A recent example is the killing of the
alpha female of the Huckleberry wolf pack by the Washington Department of Fish
and Wildlife. According to Defenders of
Wildlife, WDFW had assured the public that no alpha wolves would be killed
because they are so crucial to any pack’s survival. As you know, wolves are being killed at a
devastating rate all over the northwest.
Why?
Big Agriculture and small ranchers, including those who claim to be
humane. A federal agency known as
Wildlife Services, using our tax dollars, and other agencies are at their beck
and call. The wild carnivores are killed
to prevent them from killing cows, goats, sheep, chickens, etc. all of whom are
going to be killed themselves by human beings for profit. Or, in the case of prairie dogs (58,000 of
whom were killed in 2013 alone), bison, and other herbivores, their crime was
eating grass. Such is the “hope” of animal producers—that they can control and
manipulate nature and those who live in it to make a financial profit. The
mindset behind it is that the oppression and domination of those who can’t
defend themselves is acceptable as long as it benefits the oppressor. Shooting entire families of wolves from
helicopters and/or poisoning them in their dens is an example of this moral and
ethical abyss.
In other articles I have shared with
you, we have looked deeply at the many water, air and earth catastrophes caused
by animal agriculture.. So in this article we will just focus on the
devastation it causes to wildlife and ecosystems.
According to Norm Phelps in his book The
Longest Struggle, the well-known environmental group known as Greenpeace began
a unique campaign. Paul Watson, one of
the founders, convinced his fellow activists that defending the environment and
ecosystems involved defending the individual animals as well and indeed seeing
them as individuals with feelings, families and lives of their own.
So in 1975 they acquired a ship which
they named “Greenpeace V” with a plan to stop Soviet, Japanese, and Icelandic
whalers from killing whales. Using inflatable zodiacs, they attempted to place
themselves between the whales and the harpoons.
Not caring about the protesters, the Russians fired anyway. This group
also attempted to place themselves between baby harp seals and their killers
and famously sprayed nontoxic red dye on the babies to make their white coats
worthless to the seal killers. Greenpeace eventually stopped that kind of
activism designed to raise public awareness and save individual animal’s lives
along with their ecosystems. Paul Watson
resigned from Greenpeace and formed the now world famous “Whale Wars”
environmental and vegan group, Sea Shepherd.

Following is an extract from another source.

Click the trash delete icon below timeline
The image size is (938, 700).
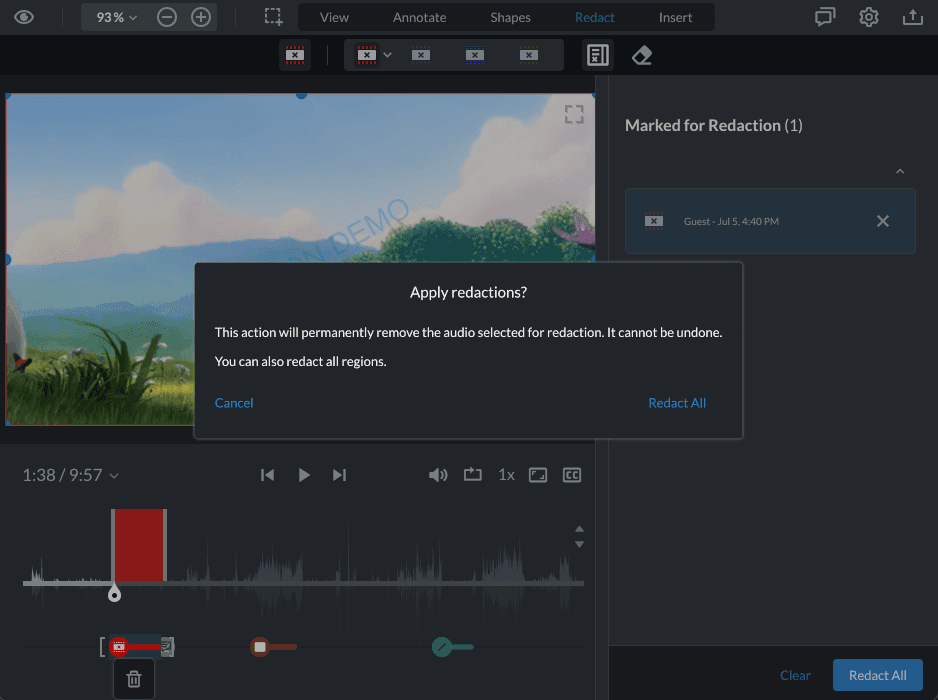tap(134, 679)
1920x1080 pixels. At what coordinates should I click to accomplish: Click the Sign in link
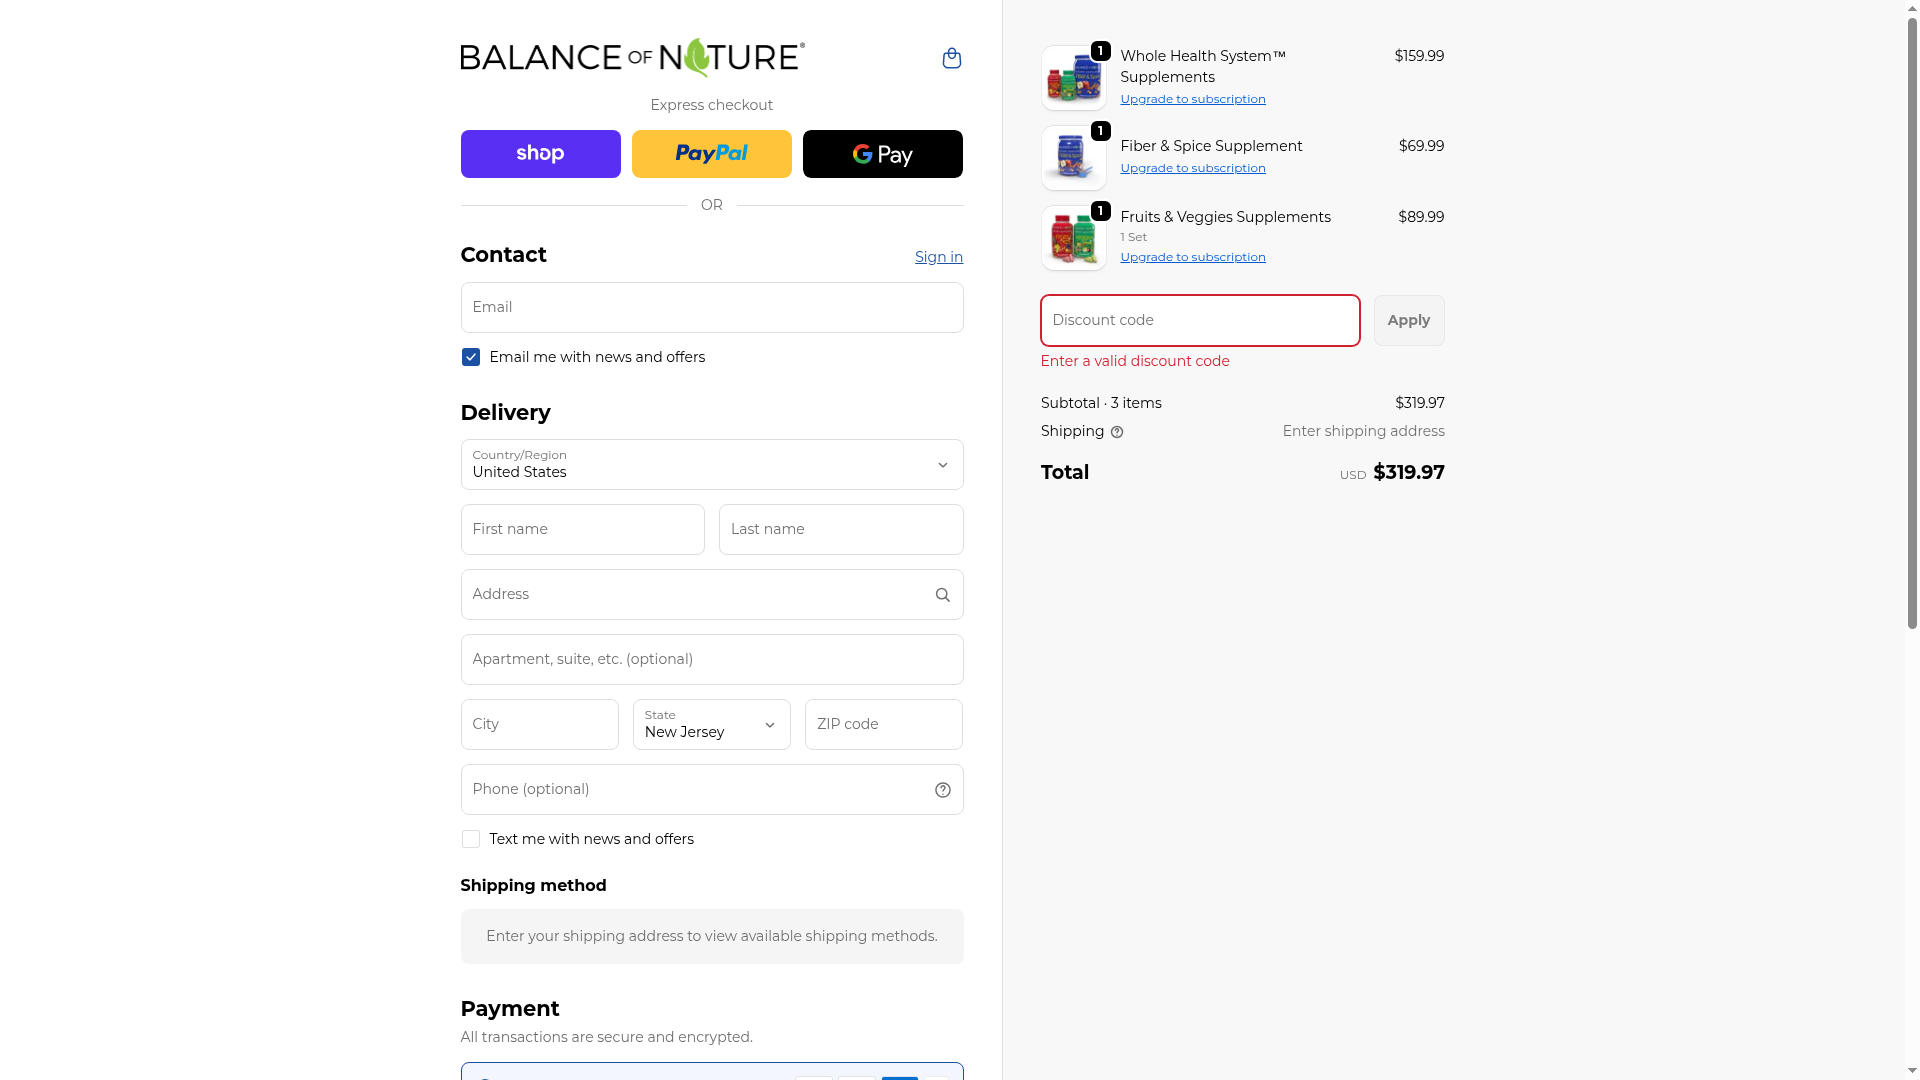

Paul teaches and demonstrates the new world
view that we human beings are not the center of the universe and that animals
are not here for us to use. He and many
other wise environmentalists are making it clear that “protecting ecosystems”
is not enough. Our ethics, as Einstein, Gandhi, Schweitzer and many others have
made clear, must expand to include nonviolence to all living beings, not just
people. Without such an ethic, we are
mired in violence. When entire families
of prairie dogs and wolves are killed so that we can kill cows, we have to ask
ourselves—What is wrong with this picture?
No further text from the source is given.